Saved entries
━━━━

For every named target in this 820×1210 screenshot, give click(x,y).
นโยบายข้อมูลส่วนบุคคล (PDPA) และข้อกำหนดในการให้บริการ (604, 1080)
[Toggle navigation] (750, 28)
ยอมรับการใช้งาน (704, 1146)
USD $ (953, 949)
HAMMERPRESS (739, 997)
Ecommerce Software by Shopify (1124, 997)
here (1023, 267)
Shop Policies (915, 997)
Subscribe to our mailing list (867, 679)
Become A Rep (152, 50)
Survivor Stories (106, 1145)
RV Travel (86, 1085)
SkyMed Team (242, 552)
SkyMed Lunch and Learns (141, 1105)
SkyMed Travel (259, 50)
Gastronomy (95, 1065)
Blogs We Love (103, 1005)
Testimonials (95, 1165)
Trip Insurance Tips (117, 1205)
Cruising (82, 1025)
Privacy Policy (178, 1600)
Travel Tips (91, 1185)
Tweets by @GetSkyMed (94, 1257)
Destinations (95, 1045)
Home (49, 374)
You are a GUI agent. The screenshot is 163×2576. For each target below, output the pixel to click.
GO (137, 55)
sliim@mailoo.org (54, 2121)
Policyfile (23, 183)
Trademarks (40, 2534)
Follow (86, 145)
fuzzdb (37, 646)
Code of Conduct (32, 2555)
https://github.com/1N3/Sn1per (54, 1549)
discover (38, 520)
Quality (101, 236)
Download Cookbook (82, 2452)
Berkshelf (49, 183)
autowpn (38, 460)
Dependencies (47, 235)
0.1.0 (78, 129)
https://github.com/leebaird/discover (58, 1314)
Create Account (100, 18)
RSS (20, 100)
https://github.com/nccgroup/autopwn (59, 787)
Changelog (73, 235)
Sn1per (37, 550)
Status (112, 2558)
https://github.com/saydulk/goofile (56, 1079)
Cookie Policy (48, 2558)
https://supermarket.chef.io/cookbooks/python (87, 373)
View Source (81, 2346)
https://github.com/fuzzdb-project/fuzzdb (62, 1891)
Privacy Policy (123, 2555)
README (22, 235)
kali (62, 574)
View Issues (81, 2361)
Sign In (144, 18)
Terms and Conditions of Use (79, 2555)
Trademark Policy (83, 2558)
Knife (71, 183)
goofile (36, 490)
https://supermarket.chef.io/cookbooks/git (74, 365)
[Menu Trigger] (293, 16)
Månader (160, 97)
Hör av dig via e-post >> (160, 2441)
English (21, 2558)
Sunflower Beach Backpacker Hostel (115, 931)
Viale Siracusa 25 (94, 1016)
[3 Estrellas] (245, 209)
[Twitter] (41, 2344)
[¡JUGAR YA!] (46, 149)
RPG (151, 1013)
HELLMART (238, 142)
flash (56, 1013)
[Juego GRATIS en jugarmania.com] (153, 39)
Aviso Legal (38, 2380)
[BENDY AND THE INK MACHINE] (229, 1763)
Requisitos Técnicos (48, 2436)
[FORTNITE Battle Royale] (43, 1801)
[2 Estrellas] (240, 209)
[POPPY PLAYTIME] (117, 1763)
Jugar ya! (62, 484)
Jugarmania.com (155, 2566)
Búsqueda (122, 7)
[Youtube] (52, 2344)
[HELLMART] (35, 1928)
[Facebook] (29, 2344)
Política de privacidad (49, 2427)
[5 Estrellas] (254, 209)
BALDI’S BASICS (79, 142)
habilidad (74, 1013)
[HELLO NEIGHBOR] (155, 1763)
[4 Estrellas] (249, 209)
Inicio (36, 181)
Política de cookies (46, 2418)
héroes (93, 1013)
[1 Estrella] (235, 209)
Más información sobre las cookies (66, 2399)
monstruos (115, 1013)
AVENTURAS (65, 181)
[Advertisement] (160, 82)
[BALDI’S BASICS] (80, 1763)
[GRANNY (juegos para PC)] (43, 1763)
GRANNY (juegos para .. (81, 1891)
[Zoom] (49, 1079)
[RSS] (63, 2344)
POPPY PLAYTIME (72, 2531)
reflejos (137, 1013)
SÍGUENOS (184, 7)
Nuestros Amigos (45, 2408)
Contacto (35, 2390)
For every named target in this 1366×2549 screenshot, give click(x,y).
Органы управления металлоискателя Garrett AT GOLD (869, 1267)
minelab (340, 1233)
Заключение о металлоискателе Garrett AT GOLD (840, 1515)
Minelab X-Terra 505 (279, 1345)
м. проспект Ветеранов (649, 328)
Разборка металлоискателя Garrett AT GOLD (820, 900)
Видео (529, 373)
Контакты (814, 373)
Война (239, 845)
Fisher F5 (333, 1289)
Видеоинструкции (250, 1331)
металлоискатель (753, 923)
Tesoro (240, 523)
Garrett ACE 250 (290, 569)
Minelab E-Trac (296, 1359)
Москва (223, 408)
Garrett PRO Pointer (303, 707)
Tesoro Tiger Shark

━━━━

From the data above, copy each line where the string "Política" appears.

Política de privacidad (49, 2427)
Política de cookies (46, 2418)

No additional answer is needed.